For many years now I’ve been fascinated by the failures of corporate governance.
From RIM to Volkswagen, Enron to Valeant, big organizations with smart Directors keep blowing themselves up.
With some research, it’s always easy to get at least a little insight into the mistakes made by smart Directors on high profile Boards.
RIM is my poster child. Not only is it familiar – I was in Waterloo when RIM took off and half my friends are still using Blackberries(?!) – but the mistakes made by the RIM Board over the years were basic and easy to learn from.
Not concerned that your Board Chair is also your CEO? Check out RIM. Not concerned that you don’t understand technology? Check out RIM. Not concerned that you don’t understand the market? Check out RIM. Not concerned about the ego of your CEO? Check out RIM. Not concerned that what goes up always comes down? Check out RIM.
RIM was an unfortunate disaster. But that’s not the point. The point is how the Board enabled it and what future Boards can do about not repeating it. Enter the Board evaluation.
Board evaluations are now common place. They are a requirement for any company listed on the NYSE and considered a best practice for most public and not-for-profit Boards.
The goal of the Board evaluation is for the Board to assess how well it is doing its role. Frequently, almost all of the input on a Board evaluation comes from the Board’s Directors.

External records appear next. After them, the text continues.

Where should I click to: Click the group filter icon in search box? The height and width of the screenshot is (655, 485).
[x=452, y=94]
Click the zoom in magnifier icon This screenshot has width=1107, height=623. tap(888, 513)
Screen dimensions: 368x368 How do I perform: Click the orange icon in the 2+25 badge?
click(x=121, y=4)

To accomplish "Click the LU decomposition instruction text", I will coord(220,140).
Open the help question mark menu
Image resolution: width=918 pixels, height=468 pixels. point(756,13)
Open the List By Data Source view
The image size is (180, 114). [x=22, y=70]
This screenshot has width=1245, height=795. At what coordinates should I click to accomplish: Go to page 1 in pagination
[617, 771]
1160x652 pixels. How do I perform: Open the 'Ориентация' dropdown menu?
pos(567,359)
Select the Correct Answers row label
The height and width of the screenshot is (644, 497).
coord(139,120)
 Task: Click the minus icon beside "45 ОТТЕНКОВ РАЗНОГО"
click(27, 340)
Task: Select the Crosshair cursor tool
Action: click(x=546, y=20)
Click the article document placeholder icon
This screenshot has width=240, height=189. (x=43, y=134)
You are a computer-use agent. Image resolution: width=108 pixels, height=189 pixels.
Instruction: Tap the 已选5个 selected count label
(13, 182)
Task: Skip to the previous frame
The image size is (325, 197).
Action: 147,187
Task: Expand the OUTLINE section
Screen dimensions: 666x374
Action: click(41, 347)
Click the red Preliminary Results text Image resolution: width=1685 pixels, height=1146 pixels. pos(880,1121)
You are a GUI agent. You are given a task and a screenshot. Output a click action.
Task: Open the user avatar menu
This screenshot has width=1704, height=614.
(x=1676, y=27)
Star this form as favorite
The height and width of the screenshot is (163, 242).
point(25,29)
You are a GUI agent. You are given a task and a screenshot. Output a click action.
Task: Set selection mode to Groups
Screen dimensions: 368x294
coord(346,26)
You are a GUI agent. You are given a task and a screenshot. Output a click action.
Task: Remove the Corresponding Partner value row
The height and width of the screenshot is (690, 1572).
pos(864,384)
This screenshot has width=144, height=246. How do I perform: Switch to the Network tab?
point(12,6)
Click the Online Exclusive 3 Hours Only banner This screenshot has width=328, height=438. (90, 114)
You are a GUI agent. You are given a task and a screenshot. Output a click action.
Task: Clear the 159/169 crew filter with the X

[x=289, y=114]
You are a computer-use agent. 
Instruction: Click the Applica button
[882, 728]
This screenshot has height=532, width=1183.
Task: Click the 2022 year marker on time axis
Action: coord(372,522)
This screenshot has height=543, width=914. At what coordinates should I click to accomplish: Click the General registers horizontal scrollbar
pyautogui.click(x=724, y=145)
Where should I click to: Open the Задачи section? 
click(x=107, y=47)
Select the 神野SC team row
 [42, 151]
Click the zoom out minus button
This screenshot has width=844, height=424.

So, what happens when the Directors aren’t clear on the what the Board’s role is? Answer: all of the Board evaluations in the world won’t stop the next RIM from happening.
I do a lot of work with Boards. Here are some common perceptions I see from Directors about the role of their Board:
- The role of the Board is to ensure that the organization is performing well.
- The role of the Board is to ensure that the organization isn’t doing anything bad.
- The role of the Board is to support and provide expertise to the CEO and management team.
- The role of the Board is to meet regularly and make decisions as required.
- The role of the Board is not to manage the organization.
Imagine doing a Board evaluation on the basis of any of the above. Would it stop the next RIM blowing up on the front page of the Wall Street Journal or Globe and Mail? Probably not.
From our perspective there are three elements to the Board’s role.
First, to protect the organization and its stakeholders. That means assessing and mitigating risk.
Second, to ensure the organization is on the right strategic path. That means understanding where the organization is going and choosing the best option(s) for getting there.
Third, to provide the organization with strong leadership. That means attracting and retaining the best CEO.
When I talk to Boards about this role, many Directors are surprised. Whatever they think their role is, it’s not this. And understanding the role is the easy part.
The real challenge for strong Boards isn’t the what (the definition) – it’s the how (actually doing it). How to identify and mitigate risk? How to define and lead the best strategic direction for the organization? How to know the CEO is the right CEO?
Let’s look at RIM again:
Even if RIM’s directors were clear that their role was to identify risk, they missed Apple. Market risk is a risk. There are many others.
Even if they were clear that their role was to lead strategy, they lead an organization that focused on batteries and security, not apps and usability. Their strategies were wrong and they took the company down.
And even if they knew their job was to ensure the organization was properly lead, they hung onto their CEO(‘s) even when it was obvious that the business was failing. Apparently they believed that no one else would be better.
So. How does your Board see its role? Does it understand what risks your organization is facing? Does it know where the organization is supposed to be in the next one, five, ten years and the strategies to get there. And, do you have a CEO who can lead the charge; a CEO who can get it there?
Most importantly, how do you know?
Hopefully, it’s not just because your CEO said so.
If you don’t know, don’t waste your time evaluating the Board. You already have your answer.
Instead figure out a way to help the Board internalize a new role and how to do it better.